Tuesday, April 26, 2005

Blushing Furiously

Emma ... produced the portfolio containing her various attempts at portraits, for not one of them had ever been finished … Her many beginnings were displayed. Miniatures, half-lengths, pencil, crayon, and water-colours had been all tried in turn. She had always wanted to do everything ... She played and sang;--and drew in almost every style; but steadiness had always been wanting; and in nothing had she approached the degree of excellence which she would have been glad to command, and ought not to have failed of. She was not much deceived as to her own skill either as an artist or a musician, but she was not unwilling to have others deceived, or sorry to know her reputation for accomplishment often higher than it deserved.

Reading Jane Austen’s Emma, propped up in my bed at home, the summer before college, is one of my most intense reading memories. It was not a pleasure: to want to be Elizabeth Bennett and find that one is, after all, Emma Woodhouse, is not a welcome realization; it is, however, a useful one.

Twenty years later, I read it with different eyes. I’m more patient with her; her faults are clearer and more charming. But, alas, they are also still mine.

Amardeep Singh at the Valve, links to a great story about how one woman tracked down one footnote in another Austen novel: her story is a really riveting and fun story of academic detective work. I will say, too, that the Valve is moving in a more promising, rich, direction these days: more correspondents and merrier, too.

4 comments:

Jessica said...

Nice post. I adore Jane Austen.

Anonymous said...

From one Emma to another, I enjoyed the post! Wendi

Jenny Davidson said...

Supplied material
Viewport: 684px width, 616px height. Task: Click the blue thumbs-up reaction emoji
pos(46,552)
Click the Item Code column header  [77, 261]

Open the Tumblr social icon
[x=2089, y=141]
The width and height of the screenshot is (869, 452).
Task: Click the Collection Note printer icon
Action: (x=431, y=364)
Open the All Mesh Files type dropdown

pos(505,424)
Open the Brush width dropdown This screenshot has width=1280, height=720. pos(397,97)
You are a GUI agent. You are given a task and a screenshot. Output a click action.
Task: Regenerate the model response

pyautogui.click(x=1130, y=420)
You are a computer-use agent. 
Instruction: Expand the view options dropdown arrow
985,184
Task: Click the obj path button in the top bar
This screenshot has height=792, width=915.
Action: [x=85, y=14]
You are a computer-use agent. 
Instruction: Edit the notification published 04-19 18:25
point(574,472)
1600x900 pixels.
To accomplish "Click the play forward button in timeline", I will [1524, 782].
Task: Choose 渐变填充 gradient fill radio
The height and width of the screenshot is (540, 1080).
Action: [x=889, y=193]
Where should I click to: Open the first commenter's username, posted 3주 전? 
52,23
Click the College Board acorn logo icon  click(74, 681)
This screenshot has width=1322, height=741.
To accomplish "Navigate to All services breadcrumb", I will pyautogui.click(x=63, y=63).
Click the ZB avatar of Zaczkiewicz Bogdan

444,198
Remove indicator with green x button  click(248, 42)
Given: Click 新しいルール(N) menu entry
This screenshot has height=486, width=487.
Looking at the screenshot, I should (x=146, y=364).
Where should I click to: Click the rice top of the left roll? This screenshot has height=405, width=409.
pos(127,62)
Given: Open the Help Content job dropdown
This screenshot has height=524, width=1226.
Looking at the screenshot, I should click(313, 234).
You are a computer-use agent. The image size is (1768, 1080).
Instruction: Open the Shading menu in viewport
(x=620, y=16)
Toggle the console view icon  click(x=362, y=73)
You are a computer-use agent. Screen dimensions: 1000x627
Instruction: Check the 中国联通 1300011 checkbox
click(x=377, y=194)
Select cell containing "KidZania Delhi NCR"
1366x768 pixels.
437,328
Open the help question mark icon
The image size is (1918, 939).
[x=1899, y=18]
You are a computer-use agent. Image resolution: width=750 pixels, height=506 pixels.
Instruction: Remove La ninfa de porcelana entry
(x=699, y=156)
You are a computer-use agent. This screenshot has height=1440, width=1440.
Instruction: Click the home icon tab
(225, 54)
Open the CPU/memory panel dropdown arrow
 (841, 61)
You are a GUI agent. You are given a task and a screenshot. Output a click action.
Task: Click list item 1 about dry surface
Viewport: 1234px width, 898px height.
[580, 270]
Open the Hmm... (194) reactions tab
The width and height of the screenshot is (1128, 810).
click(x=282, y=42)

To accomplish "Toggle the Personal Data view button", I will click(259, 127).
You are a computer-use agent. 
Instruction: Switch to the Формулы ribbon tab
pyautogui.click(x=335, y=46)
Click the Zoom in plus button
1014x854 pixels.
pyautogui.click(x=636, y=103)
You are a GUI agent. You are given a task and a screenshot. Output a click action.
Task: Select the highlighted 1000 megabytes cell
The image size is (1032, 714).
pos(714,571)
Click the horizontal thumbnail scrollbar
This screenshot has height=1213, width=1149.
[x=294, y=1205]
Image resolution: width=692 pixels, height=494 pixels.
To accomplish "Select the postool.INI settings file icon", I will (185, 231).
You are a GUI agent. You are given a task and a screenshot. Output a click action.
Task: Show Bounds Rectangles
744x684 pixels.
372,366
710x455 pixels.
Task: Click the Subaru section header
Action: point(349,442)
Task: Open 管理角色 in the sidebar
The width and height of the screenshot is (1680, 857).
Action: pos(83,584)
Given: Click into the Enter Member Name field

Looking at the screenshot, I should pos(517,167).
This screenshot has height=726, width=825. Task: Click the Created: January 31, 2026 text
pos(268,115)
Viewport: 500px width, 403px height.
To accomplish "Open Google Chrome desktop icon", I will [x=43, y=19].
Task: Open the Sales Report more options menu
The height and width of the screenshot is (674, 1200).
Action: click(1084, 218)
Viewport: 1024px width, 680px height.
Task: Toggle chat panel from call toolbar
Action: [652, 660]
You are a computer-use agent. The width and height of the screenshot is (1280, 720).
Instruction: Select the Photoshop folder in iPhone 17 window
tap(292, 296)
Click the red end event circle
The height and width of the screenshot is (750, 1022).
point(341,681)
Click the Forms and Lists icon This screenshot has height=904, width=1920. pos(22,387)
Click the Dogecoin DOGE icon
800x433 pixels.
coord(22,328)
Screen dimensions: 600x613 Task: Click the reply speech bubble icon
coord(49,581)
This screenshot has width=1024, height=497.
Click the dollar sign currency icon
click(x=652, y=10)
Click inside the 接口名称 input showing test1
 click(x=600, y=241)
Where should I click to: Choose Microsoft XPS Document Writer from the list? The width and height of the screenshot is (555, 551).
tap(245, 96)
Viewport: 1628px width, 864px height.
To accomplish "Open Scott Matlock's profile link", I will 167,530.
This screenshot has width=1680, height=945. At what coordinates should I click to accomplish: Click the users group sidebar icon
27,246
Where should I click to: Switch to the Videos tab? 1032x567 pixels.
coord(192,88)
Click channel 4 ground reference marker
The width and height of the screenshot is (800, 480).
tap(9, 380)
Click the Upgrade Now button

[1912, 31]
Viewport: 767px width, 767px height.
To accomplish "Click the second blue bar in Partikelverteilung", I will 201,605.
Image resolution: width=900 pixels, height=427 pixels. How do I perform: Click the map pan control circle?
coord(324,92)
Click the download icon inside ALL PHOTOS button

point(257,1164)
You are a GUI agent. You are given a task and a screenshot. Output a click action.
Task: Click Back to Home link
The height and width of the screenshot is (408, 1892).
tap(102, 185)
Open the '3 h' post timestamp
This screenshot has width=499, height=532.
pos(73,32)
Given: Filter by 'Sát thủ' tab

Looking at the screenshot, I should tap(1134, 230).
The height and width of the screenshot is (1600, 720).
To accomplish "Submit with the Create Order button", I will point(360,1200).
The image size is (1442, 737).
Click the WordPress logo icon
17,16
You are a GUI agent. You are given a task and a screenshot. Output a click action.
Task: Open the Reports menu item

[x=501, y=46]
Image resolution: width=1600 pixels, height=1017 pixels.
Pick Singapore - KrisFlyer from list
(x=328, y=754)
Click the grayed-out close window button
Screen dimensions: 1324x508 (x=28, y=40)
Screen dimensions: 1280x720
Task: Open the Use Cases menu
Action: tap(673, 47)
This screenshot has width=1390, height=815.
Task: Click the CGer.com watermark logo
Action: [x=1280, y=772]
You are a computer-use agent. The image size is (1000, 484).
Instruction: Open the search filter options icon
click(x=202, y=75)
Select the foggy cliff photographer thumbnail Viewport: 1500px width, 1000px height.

What the exercise asks
Recast the blog post's paragraph that begins "Amardeep Singh at the Valve" as a short bulleted list, keeping its main facts. The material after the blog post isn't needed for this work.

Response area
- Amardeep Singh at the Valve links to a story about how one woman tracked down one footnote in another Austen novel.
- Her account is a riveting and fun story of academic detective work.
- The Valve is moving in a more promising, rich direction, with more correspondents, and merrier ones.